One attraction of VIA is that it permits a single-visit strategy, i.e., a “screen-and-treat” approach where the treatment decision is based on a screening test result and treatment is provided soon or, ideally, immediately after a positive screening test (in contrast to the more conventional approach of cytology, colposcopy, biopsy, and histological confirmation of CIN). In many LMICs where women can travel miles, often on foot, to attend a screening clinic, and where her doing so can impact on her childcare or agricultural responsibilities, screen-and-treat approaches are most likely to promote participation and minimize loss to treatment of a screen-positive woman. There is randomized trial level evidence for reduction in the incidence of high-grade lesions and cervical cancer mortality associated with a single-visit approach with VIA (31, 32, 33). 

However, VIA-based screening is acknowledged to be challenging, as the subjective nature of the test can lead to high variability in inter-operator performance, false-positive results, low- to moderate- sensitivity with low specificity, and VIA has poorer performance in post-menopausal women. Thus, VIA screening is recognized as an interim approach in LMIC settings, allowing a supportive screening culture and infrastructure to be set in place until affordable HPV testing can be introduced. 

Traditionally, treatment in screen-and-treat programmes has relied on cryotherapy, still the recommended treatment modality in WHO guidance (5). Where available, cryotherapy is an effective treatment. However, in low-income settings the cost and limited availability of carbon dioxide (CO2) or nitrous oxide (N2O) gas have led to situations where women have been screened but no treatment is available, unethical in any healthcare context. In recent years there has been renewed interest in use of thermo-coagulation (also known as cold coagulation or increasingly, thermal ablation) to treat cervical epithelial neoplastic (CIN) lesions. A systematic literature review demonstrated equivalent treatment outcomes to cryotherapy (34). 
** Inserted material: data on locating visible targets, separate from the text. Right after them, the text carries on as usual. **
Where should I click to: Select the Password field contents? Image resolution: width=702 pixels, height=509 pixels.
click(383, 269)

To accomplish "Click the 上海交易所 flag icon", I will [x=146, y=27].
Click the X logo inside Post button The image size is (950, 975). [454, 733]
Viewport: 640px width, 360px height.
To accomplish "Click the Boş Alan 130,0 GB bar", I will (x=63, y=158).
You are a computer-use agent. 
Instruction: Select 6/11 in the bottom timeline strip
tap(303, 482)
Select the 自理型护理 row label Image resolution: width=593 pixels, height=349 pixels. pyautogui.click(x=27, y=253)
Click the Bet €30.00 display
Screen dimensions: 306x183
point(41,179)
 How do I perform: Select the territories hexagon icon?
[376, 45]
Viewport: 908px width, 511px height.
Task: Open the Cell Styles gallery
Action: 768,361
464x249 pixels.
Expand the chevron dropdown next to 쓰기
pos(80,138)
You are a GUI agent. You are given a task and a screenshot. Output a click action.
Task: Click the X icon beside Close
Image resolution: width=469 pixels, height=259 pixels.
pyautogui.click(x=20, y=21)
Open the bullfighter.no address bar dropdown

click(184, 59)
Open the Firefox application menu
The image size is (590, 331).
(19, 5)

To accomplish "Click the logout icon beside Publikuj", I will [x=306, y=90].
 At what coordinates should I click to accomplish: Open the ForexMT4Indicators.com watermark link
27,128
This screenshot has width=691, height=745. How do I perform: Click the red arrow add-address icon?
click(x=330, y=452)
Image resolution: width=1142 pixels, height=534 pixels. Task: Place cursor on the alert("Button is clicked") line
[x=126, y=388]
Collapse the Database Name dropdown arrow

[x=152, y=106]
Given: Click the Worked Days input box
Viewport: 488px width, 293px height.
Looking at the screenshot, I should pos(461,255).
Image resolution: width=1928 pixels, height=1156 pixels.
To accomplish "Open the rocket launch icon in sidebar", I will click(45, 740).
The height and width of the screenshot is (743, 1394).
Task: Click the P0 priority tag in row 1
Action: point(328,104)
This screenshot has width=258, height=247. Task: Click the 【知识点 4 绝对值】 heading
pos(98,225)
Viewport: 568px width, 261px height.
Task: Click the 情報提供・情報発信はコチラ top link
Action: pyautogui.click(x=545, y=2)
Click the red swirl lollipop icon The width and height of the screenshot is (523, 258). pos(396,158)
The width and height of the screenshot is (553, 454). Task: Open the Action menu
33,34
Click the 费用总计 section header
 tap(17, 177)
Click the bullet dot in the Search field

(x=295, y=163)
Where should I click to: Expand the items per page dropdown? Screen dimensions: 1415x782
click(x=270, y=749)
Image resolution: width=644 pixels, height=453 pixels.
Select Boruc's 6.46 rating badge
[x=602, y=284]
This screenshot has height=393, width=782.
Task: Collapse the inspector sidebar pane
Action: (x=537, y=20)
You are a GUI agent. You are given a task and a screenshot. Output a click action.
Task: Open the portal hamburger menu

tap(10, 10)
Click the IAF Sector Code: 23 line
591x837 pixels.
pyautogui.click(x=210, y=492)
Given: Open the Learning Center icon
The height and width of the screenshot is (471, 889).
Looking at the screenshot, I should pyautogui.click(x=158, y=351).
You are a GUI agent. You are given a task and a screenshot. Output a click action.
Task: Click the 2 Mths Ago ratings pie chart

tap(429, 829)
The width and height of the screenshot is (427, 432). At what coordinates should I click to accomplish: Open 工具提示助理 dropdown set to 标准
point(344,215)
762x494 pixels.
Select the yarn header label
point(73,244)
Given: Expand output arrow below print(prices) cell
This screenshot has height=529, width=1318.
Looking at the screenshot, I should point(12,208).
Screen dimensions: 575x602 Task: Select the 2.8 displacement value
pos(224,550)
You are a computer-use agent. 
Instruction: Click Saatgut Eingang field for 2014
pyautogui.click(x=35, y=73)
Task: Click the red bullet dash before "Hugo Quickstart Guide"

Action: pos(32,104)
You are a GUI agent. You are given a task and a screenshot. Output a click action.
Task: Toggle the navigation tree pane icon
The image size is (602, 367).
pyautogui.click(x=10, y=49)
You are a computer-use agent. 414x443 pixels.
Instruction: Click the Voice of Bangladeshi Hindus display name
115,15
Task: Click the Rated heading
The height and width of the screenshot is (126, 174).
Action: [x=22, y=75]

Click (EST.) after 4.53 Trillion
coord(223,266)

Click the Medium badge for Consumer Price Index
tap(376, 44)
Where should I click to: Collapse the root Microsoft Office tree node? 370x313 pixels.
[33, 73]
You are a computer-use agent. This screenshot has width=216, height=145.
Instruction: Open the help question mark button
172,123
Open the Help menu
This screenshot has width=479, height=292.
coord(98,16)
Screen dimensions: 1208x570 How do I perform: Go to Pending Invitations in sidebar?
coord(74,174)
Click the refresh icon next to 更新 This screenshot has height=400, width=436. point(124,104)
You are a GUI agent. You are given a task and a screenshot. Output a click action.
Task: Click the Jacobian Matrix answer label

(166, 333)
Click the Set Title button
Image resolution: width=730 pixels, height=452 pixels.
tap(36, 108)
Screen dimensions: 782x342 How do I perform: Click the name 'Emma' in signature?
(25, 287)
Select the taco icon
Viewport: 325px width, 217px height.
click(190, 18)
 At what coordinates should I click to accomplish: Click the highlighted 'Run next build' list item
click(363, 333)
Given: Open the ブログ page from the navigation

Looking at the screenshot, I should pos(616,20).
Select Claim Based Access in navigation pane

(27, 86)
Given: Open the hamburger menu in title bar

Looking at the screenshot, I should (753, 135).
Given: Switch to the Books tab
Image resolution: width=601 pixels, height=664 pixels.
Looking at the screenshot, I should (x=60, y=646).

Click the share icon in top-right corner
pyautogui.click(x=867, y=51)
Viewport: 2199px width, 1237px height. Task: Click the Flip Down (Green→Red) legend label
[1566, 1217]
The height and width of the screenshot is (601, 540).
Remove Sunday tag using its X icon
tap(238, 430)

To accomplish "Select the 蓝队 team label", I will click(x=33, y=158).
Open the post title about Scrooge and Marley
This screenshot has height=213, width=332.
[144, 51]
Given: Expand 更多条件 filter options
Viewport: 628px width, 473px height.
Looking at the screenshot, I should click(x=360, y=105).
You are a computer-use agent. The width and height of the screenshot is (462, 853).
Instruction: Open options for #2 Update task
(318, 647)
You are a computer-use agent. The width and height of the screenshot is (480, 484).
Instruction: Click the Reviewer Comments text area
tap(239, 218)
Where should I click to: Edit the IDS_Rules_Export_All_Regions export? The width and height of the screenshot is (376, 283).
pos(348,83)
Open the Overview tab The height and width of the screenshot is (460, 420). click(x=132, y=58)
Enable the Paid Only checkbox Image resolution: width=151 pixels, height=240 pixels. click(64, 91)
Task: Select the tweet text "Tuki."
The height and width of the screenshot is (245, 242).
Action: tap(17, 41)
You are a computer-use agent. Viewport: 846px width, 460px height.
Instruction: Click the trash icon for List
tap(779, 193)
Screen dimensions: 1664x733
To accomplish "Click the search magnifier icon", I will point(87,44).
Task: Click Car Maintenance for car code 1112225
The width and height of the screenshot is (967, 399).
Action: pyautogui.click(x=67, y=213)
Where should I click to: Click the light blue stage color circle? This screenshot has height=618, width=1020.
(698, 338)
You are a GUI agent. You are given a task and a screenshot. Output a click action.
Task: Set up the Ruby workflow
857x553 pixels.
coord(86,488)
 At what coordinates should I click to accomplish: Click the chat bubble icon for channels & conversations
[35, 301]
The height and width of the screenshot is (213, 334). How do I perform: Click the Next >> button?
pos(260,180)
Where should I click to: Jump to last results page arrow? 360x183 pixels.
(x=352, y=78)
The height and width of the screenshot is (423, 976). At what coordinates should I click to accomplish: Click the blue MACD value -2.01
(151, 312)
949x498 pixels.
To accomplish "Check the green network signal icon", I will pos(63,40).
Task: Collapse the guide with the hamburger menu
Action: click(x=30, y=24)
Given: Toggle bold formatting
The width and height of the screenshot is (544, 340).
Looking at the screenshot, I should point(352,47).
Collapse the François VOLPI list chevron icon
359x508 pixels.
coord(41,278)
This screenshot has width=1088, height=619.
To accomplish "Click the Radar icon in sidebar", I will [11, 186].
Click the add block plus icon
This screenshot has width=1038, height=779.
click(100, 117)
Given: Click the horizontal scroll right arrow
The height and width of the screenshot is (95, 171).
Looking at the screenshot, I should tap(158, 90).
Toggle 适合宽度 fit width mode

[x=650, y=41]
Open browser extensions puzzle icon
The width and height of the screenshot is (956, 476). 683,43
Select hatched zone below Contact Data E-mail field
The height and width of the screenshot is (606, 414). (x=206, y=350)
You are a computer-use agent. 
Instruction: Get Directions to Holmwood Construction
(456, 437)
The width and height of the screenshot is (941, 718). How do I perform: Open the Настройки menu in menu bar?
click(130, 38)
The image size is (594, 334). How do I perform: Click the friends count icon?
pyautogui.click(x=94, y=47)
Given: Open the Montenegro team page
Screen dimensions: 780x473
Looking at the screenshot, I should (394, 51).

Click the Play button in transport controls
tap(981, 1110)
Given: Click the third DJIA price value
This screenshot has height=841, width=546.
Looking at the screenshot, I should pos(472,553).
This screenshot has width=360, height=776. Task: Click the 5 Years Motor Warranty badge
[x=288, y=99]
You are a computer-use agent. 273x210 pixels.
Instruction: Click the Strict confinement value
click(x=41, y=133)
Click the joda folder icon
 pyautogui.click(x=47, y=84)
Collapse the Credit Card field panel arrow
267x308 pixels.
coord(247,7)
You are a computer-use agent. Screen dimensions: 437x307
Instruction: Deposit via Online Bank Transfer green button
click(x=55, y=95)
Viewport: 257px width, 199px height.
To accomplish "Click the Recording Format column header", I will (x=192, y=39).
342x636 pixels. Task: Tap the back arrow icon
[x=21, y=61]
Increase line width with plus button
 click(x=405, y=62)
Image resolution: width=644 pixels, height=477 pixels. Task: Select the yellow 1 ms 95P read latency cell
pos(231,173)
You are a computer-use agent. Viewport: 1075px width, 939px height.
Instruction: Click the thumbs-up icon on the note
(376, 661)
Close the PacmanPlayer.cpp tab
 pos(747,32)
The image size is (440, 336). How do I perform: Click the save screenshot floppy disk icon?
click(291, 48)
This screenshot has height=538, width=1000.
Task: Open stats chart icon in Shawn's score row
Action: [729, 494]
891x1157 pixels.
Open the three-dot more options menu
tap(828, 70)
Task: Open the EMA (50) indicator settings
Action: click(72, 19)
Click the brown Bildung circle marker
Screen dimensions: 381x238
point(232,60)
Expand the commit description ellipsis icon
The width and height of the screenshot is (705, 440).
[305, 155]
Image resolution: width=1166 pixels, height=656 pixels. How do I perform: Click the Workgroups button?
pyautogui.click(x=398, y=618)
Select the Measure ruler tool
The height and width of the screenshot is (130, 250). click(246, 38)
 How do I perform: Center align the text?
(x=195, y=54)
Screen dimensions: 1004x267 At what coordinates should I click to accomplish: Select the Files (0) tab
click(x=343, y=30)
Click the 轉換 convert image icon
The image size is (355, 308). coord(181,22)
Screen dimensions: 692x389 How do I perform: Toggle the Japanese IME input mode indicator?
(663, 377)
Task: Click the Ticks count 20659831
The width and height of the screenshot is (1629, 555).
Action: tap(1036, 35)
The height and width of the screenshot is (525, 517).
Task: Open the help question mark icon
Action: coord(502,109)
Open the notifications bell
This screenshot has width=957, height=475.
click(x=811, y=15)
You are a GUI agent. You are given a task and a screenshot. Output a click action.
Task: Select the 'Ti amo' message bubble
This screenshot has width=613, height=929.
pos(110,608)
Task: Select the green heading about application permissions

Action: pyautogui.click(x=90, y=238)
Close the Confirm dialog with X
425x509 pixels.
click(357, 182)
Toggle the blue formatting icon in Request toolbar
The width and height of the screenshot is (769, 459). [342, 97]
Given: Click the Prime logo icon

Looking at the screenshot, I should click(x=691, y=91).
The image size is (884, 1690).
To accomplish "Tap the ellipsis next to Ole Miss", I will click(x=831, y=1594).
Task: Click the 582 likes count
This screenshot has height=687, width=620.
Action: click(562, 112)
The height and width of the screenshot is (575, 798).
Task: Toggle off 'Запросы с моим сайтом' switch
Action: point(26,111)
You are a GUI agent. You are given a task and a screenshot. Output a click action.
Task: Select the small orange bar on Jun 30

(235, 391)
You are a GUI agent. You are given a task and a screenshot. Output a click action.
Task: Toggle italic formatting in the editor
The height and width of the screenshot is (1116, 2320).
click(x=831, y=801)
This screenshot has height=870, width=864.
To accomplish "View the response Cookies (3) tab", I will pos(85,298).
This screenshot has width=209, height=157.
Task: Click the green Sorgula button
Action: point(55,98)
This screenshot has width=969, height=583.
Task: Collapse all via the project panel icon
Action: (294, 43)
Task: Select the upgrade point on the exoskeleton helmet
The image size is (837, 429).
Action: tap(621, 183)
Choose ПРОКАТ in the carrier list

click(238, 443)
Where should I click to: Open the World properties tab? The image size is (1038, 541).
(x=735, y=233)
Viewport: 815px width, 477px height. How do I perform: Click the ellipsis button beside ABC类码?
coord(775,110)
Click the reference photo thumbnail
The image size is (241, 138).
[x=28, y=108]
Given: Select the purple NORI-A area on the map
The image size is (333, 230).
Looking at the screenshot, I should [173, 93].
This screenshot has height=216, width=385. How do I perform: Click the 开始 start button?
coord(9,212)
Screen-and-treat approaches in Malawi

Scaling up of quality assured and sustainably resourced VIA screen-and-treat approaches in many sub-Saharan African contexts is still required. Integration of cervical screening provision with reproductive health services, and for HIV positive women with ART services, offers opportunities for consolidation of clinic space, streamlining of health education messages, and best use of over-stretched healthcare workers (35). 

We have shown non-inferior outcomes of thermo-coagulation to cryotherapy in a VIA-based screen-and-treat screening service in rural Malawi (7); others have also shown effective treatment in an African context (36). Thermo-coagulation is very suited for use in LMICs, as the machine is lightweight and portable and treatment times at 100oC to 120oC are short and use minimal electricity. The new generation of hand-held thermo-coagulators can be run from solar or battery power and have the potential to transform the ability to provide cervical screening to women in rural sub-Saharan Africa and other resource-constrained settings. WHO is currently reviewing its recommendations on thermo-coagulation (mid-2017).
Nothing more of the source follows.